En juin dernier, vous avez participé pour la première fois dernier au salon Viva Tech. Combien y avait il d’entreprises algériennes. Quels étaient les objectifs en venant à Paris?
C’était la première fois qu’on participait officiellement avec un pavillon de l’Algérie. En revanche, avec la diaspora, c’était notre quatrième participation algérienne.Pendant trois années, on a pu y aller avec trente entreprises en immersion pour les connecter avec ce qui se fait dans le monde. Pour l’édition 2019, on a été aidés par le ministère du commerce à travers le fonds de soutien aux exportations. L’idée n’était pas d’être seulement présents. On avait une vingtaine de stands avec pour moitié des PME potentiellement exportatrices et des startups. Dans la délégation, il y avait aussi une quarantaine de startups qui n’étaient pas exposantes mais qui étaient là pour faire de la veille, pour rechercher des marchés, des partenariats et donner une image réelle de ce qu’est l’écosystème algérien en matière d’innovation. On a fait plusieurs plateaux télé et radio. Ils étaient surpris de savoir qu’il y avait des startups innovantes en Algérie. Il était important qu’on repositionne le pays.
Quelques mois après ce salon, quel bilan faites vous de cette participation ?

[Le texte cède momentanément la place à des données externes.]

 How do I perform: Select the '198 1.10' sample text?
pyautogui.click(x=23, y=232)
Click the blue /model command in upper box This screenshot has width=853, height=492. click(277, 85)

On était partis avec deux objectifs. Chacun était présent pour son produit ou service et collectivement pour donner une vision réaliste de l’écosystème et du dynamisme algériens. Il y a eu un grand impact médiatique.Nous avons opéré un rapprochement entre acteurs locaux et la diaspora en Europe. A titre personnel, ma startup, Coofa, a été élue par E-commerce Mag et par les étudiants de l’école Leonard de Vinci comme startup retail la plus prometteuse du salon. On a aussi eu un prix décerné à Legal Doctrine. Je pense que certaines entreprises continuent de discuter avec des investisseurs, des clients, des partenaires. Ces résultats pourront être évalués dans le temps.
Le bilan semble donc très positif
Il est positif. Il y a encore des choses à améliorer mais on espère faire mieux l’année prochaine. On vise aussi d’autres salons internationaux en Asie, aux Etats Unis ou en Europe où il est important que l’Algérie soit visible.

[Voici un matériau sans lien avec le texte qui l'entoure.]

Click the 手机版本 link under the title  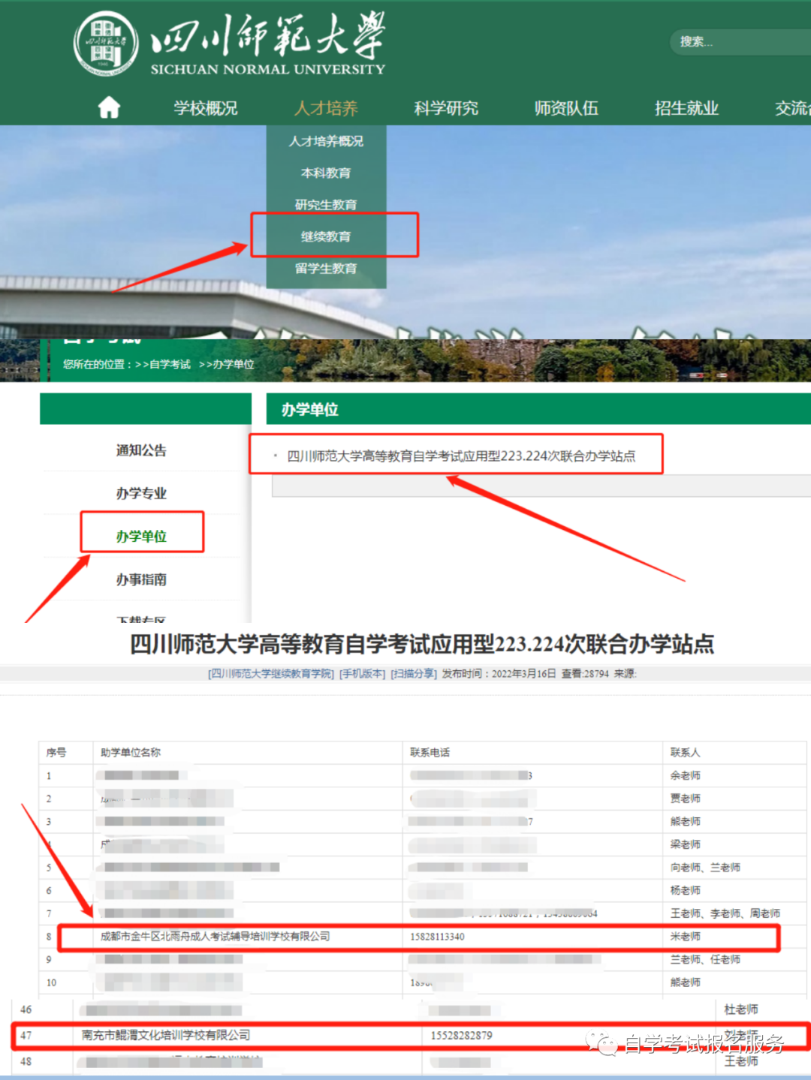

Dans quels domaines les améliorations doivent être apportées ?
Il faut être honnête. C’était notre première expérience.Il faut aussi souligner que c’était un partenariat public-privé. Il y avait un apprentissage mutuel dans un timing serré. Je pense qu’on a fait du bon boulot. On peut faire mieux dans l’organisation de rendez vous B to B, dans l’implication plus effective de la diaspora.
Vous disiez que vos interlocuteurs étaient surpris de savoir que des startups se créaient en Algérie. Est ce que vous comptez travailler sur une meilleure visibilité de celles ci?
C’est l’objectif principal de notre présence sur ce salon ou sur Africup Tunis. Aujourd’hui, l’Algérie recherche un nouveau modèle économique. On est invisibles. Cette économie est mondiale. Les investisseurs, les partenaires, les acheteurs sont mondiaux. Il est impératif pour nous d’être connectés à cet écosystème et de trouver notre place dans la chaine de valeurs mondiales.
Les pouvoirs publics en sont ils conscients? De quelle manière vous aident ils dans la poursuite de cet objectif?
Notre premier chantier était de mettre l’accent sur la pédagogie envers les pouvoirs publics. Avant Viva Tech, il n’y avait aucun salon digital dans le programme officiel des événements soutenus par l’Etat algérien. On avait que des manifestations agro-alimentaire ou énergétique. Aujourd’hui, on a pu inscrire trois événements en Afrique, en Europe et en Asie avec l’espoir de le faire aussi pour Las Vegas. Cette posture de cote à cote commence à porter ses fruits. Nous sommes conscients que nous pourrions aller beaucoup plus loin.